Joe (George Burns), Al (Art Carney) and Willie (Lee Strasberg) are three friends who have grown old together, and now are stuck at the end of their lives with nothing to do, nothing to look forward to but their next social security payment but nothing to spend that on other than the bills for the New York City apartment they share. What can they do? They sit in the park watching the world go by but not feeling any part of it, they don't really have any family apart from Al who sees his nephew Pete (Charles Hallahan) and his young family sometimes, and can't place themselves as any kind of useful members of society. But then Joe, ever the ringleader, hatches a plan: how about they rob a bank?
But don't go thinking this was a heist movie, for while there was a bank robbery staged, it took up a short part of the running time; Going in Style was far from a thriller. It was actually a drama with comedy asides where the three veterans made an unlikely trio, two best known for humour and the other best known for revolutionising serious acting, but somehow as director Martin Brest brought them together it succeeded very well on its own terms. Those terms were to bring a little poignancy to what was already a sad situation, the fact that if you get old enough you don’t contribute anything very valuable in your retirement, or at least that was the perception as we can understand the three pals are very valuable to one another.
That need for company was a particularly important aspect to the story, and the thought of each of these men being left alone in the world when they were really all they had was not downplayed in the slightest, indeed it was the source of the melancholy mood. That offset the jokes, which may not have been laugh out loud, roaringly funny, but were carefully crafted by Brest to throw the drama into sharper relief yet also provide a respite from what was a depressing yarn if you started to analyse it. That humour was of the gentle, observational style, far from the director's more abrasive though no less effective gags in his megahit Beverly Hills Cop or his cult classic Midnight Run, but you could discern the same sensibility here.
After all, Burns and Carney were no slouches when it came to comedy, though Strasberg preferred to keep it subtle, with a dramatic scene for him as Willie recalls his late son who he managed to estrange unintentionally to demonstrate the now-elderly acting teacher still had it in him to land the serious stuff. That said, his co-stars, as if energised by his example, handled the drama very well themselves, with Burns in particular extremely effective at that balancing act between quips and the more tragic business: he had a scene where he reminisces alone in the apartment with his box of photographs, and they include ones of Burns' actual late wife and comedy partner Gracie Allen. When he wets himself as he sits there, we can understand his humiliation and the oft-spoken warning that old age is not for the weak of heart.

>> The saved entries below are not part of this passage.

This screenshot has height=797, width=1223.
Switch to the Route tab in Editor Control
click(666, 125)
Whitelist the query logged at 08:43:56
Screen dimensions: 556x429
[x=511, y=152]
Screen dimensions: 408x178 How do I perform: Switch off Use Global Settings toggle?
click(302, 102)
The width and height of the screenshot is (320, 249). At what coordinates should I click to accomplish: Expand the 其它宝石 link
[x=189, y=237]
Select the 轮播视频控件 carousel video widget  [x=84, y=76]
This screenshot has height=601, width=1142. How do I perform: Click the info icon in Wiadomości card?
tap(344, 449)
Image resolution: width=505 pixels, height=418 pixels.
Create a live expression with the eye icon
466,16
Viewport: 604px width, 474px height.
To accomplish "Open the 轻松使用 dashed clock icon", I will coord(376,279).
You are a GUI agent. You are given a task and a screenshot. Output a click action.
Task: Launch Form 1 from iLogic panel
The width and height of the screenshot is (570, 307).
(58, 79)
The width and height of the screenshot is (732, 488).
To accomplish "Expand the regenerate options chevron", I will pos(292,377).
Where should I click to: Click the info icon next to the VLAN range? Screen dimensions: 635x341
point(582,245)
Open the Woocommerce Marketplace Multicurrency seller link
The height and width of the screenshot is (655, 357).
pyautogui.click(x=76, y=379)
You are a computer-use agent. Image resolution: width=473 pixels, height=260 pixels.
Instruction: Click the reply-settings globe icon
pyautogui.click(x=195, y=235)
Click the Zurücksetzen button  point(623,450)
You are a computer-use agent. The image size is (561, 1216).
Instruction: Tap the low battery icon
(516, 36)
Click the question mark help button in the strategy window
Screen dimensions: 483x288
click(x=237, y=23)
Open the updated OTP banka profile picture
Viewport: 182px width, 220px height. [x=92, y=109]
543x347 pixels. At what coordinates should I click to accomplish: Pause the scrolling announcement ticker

Going in Style was a curious film in many ways, as in spite of its obvious quality and beloved trio of acting and comedy legends it was not a hit, instead becoming a cult movie among those who had caught it on late night television. Burns had seen his career take off again after his turn in The Sunshine Boys where he stole the show from Walter Matthau, no mean feat, and Carney was basking in the glow of his own resurgence with Harry and Tonto of a few years before, while Strasberg probably didn’t need any more acclaim such was his influence, which made it all the more intriguing to see him there. These old geezers are often contrasted by the scenes and framing with little children to underline that they were kids themselves once, and how sad it is they have ended up this way, not just neglected by society but finding the only method of seizing the day and making something happen is to turn to crime, an irony not lost on this deceptively subtle film that got under your skin should you allow it. Jazzy music by Michael Small, and remade with an all-star cast in 2017.